Слезы брызнули из глаз; я зарыдала отчаянно, безутешно, оскорбленно.
— Да, конечно, ты должен был спросить у Рийны разрешения, — мать стремилась воспользоваться случаем, чтобы окончательно вбить клин между моим женихом и армянином. — Не надо ей никакой поддержки армянского братства!
— Размик, Размик, — вздыхала я. — Когда он вернется? Когда?!
— Не волнуйтесь! — сурово повернулся Тармо к будущей теще, — после такого приема он в наш городок ни ногой. У них все по-другому. На его свадьбе с Гаянэ такого, как здесь, не случится. Родители невесты — старые друзья его семьи. И на свадьбу Размика я поеду, это уж точно!
— Что точно? — пролепетала я. — Кто такая Гаянэ?
— Гаянэ — невеста Размика. Они обручены с детства: семейные дела. Милое дитя! Но бедному Размику пока что приходится вести холостяцкий образ жизни: невеста слишком молода. Конечно, нам армянские традиции могут показаться странными, — с энтузиазмом объяснял мой жених. — Нельзя же заранее знать, вырастет ли из девчонки-пигалицы красивая невеста. Скажем, увидь я Рийну девчонкой, ни за что бы не выбрал ее в жены, а теперь более ласковой и послушной невесты мне и не найти!
Удар был слишком внезапным.
Свадьба — слишком близкой.
Мне приходилось терпеть до свадьбы; я всерьез верила, что свадьба спасет меня. Как будто возможно так скоро спастись от любви. Я преступила законы нашего городка, и Господь немедленно покарал меня. Человека, которого я любила, вовсе не было на свете. Моего Размика не было. Был какой-то сомнительный искатель приключений, пособник оккупантов, русскоязычный армянин, лжец, помолвленный с другой женщиной.

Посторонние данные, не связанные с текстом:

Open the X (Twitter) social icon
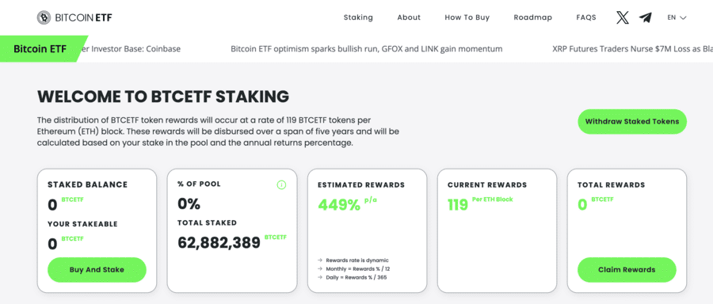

После внезапного исчезновения Размика я впала в странную нервную горячку, которую наш городской врач поначалу принял за обыкновенную простуду, а позже — за странный вирус гриппа. Напугав мою мать известием, что в последнее время больные гриппом, если за ними не обеспечить надлежащий уход, частенько умирают, он запретил мне выходить на улицу, и своего жениха я увидела вновь только в день свадьбы.
— Как же можно отложить свадьбу, — отчаянно вопила я, — свадьбу никак нельзя откладывать!
Мать стыдливо шептала мне:
— Послушай, деточка, успеешь ты вдоволь отведать супружеской жизни, еще пожалеешь, что так спешила! Никуда твой Тармо не денется; выздоровей сперва…
Мой решительный протест она связывала только с Тармо. С человеком, о котором я вспомнила лишь утром в день свадьбы.
Пока я болела, Тармо редко удавалось переступить порог. Мы ни разу не оставались наедине. А издали он казался всемогущим. Мой жених, моя свадьба — только дожить до следующего дня, и предатель Размик, которого на самом деле на свете не было, рассеется сам по себе.